While the bike's out of action, I have been taking the bus each day and very annoying it is too. The whole way into and out of town there are cars in the way.
On a recent post on Adelaide Cyclists, the convenor of the Prospect BUG, Heather (you can see her around town wearing a "Keep Bike Lanes" t-shirt), told us that Adelaide City Council was inviting submissions on its bicycle plan. One suggestion she had made was for proper (and overdue) bike lanes on King William Street between North Terrace and Victoria Square. The laughable response was that since the tramway has been extended, there is no room. You really have to wonder what that comment is based on. Adelaide is noticeable for its wide streets. Even with the tram, there are effectively three lanes of traffic each side of King William Street.
In the evening rush hour, it is interesting to watch the flow of traffic. The lives of bus drivers are made quite difficult because if they are stuck behind another bus at a bus stop, pulling out can be a trial.
Most frustrating of all is being stuck inside a bus that is standing room only. It takes ages to get from Victoria Square to North Terrace (a pretty short distance) before you finally start moving a bit. If you stand on Beehive Corner when the lights finally turn green for pedestrians, it is interesting to note just how many pedestrians have been waiting to cross and how many people are on the Rundle Street tram stop waiting for a tram. When the tram comes along, have a look at how many people are on it. It is easily between 80 and 100. I reckon there are sometimes that many people waiting to cross the road too.
(This is the Pirie Street tram stop at 5pm. Trams cause congestion we are told. You would notice the difference if all of those poeple drove separate cars)
The same is true of the people on buses stuck in traffic on that stretch of road. Even a fairly empty bus can easily be carrying 20 people. It is does take long before their way is blocked by about 8 cars at a traffic light stopping their driver from pulling out. Invariably, those 8 cars will be carrying about 10 people. The problem is that each vehicle is treated as if it is just as important. Buses carrying enough people to fill King William Street if they were all in separate cars are not given any priority over single occupant vehicles. They should be.
(In this picture, the 174 has managed to nose ahead but all the passengers on the 254X will have to wait for that car turning left)
Why, I ask, is there not a double width bus lane along that stretch of road? It is an easy way of giving priority to buses. The consequence of course will be that only one lane will be left over for private cars. But why is that not enough? It may be that drivers have to sit in traffic jams but that is the perfect way of pricing precious road space. My own view is that congestion pricing is not a useful measure because it unfairly targets people on lower incomes. Pricing road use by time is much fairer. In any event, as we are told so often, Adelaide doesn't really have congestion problems.
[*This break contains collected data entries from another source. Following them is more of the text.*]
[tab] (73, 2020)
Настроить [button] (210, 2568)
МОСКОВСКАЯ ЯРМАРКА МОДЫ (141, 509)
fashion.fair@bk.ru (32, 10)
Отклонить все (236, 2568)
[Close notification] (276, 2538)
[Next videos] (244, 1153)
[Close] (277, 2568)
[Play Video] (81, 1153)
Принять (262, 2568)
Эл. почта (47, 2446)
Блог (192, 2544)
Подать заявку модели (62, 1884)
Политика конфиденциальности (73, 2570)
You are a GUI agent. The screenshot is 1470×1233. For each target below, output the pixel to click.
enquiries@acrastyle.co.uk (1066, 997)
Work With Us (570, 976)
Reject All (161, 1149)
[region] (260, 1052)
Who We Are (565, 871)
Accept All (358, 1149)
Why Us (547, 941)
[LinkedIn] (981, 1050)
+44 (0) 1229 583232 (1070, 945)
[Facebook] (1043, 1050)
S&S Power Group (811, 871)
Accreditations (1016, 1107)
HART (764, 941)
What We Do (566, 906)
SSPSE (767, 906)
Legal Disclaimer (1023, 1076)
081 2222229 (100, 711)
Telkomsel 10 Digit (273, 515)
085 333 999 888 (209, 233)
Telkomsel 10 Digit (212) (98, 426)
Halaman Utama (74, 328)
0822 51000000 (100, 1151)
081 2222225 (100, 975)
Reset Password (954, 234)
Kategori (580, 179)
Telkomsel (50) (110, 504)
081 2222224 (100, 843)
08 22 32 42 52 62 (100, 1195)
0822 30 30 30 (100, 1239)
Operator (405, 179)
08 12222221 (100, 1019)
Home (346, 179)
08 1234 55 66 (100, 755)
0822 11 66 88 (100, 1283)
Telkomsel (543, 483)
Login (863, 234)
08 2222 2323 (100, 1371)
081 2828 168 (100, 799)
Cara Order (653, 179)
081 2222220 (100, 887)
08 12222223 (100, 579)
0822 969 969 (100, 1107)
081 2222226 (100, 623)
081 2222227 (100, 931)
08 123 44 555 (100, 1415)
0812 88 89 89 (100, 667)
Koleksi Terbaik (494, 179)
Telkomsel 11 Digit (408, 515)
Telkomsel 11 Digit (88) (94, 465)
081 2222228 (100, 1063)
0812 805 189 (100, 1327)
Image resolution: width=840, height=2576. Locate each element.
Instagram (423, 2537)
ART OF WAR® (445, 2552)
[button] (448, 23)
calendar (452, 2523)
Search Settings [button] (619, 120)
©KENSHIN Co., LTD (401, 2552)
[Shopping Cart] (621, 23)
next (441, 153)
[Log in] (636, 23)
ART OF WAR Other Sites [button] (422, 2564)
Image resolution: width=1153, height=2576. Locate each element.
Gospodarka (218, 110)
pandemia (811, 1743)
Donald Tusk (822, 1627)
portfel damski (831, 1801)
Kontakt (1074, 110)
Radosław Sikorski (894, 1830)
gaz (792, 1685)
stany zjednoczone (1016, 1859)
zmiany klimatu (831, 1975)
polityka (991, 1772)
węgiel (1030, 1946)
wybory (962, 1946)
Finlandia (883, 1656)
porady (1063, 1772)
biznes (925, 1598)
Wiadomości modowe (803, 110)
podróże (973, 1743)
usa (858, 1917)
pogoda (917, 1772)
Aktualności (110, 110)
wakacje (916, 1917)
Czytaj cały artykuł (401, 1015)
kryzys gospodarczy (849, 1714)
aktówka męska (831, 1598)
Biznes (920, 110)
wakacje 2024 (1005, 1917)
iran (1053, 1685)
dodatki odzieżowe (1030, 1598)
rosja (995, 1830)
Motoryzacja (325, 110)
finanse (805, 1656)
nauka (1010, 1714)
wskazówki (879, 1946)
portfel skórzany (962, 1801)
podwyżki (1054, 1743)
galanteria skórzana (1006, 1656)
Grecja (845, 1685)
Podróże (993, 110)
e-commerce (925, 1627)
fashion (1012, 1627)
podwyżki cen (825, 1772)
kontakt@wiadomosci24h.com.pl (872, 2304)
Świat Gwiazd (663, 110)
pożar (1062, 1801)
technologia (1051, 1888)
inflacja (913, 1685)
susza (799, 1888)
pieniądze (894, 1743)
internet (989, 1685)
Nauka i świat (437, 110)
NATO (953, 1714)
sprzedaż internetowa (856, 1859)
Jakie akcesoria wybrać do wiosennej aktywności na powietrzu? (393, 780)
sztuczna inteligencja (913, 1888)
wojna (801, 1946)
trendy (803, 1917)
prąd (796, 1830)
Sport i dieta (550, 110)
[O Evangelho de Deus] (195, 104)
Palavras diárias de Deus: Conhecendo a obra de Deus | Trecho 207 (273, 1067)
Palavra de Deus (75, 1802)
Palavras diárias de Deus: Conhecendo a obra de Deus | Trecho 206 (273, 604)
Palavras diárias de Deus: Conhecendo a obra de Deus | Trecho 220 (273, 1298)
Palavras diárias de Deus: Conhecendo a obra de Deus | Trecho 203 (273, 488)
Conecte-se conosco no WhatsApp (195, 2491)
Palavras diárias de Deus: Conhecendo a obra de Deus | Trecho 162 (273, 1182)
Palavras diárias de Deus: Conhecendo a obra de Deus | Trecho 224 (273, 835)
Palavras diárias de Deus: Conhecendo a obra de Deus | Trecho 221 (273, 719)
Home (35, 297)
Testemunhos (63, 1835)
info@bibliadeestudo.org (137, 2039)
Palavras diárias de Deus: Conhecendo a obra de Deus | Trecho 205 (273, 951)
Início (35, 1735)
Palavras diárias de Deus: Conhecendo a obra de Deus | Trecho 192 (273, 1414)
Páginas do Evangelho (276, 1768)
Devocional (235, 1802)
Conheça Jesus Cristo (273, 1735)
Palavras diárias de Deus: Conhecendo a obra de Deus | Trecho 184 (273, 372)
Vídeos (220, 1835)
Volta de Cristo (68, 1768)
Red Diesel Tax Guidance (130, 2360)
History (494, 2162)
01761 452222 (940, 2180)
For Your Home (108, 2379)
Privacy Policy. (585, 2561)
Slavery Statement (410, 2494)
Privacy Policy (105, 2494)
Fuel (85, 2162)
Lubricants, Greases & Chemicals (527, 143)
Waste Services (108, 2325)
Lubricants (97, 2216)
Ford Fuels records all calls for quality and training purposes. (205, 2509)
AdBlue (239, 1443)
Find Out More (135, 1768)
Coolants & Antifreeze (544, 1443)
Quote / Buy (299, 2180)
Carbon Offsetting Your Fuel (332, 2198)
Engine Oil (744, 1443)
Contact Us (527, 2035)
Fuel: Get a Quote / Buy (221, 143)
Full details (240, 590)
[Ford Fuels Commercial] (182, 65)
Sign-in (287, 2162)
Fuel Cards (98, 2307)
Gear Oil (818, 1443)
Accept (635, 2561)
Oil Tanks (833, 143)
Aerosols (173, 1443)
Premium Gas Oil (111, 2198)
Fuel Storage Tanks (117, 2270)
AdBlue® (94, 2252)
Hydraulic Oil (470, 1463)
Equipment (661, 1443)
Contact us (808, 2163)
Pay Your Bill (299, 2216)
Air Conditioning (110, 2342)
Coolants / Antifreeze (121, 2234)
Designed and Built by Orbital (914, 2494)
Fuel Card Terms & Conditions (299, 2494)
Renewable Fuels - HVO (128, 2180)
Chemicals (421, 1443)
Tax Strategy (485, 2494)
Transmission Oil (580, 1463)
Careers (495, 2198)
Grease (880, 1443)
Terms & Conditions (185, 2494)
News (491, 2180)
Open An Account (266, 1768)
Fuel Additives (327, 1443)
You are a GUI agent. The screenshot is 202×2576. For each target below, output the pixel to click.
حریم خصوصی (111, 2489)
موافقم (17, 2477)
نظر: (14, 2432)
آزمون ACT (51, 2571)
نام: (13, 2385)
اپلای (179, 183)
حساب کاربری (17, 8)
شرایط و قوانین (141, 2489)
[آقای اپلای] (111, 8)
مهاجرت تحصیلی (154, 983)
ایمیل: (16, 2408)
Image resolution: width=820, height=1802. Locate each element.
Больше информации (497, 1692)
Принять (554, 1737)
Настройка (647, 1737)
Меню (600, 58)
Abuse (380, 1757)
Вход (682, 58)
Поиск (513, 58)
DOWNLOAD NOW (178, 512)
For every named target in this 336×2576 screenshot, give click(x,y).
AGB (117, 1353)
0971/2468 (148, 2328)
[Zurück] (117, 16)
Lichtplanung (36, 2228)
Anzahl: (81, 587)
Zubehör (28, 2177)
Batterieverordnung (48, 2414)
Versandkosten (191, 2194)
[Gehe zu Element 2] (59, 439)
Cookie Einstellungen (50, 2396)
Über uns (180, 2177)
Sure, people may sit in traffic for an extra 15 minutes but what else would they have done with that time. If they see buses speeding past them and getting to their home suburb more quickly, all the better. Paradoxically, encouraging congestion is the best way of reducing it.
Don't get me started on riding a bike down that stretch of road. It looks like madness.
We all know why this happens of course. Only the elderly, the unemployed and losers take the bus. I really should get a grip.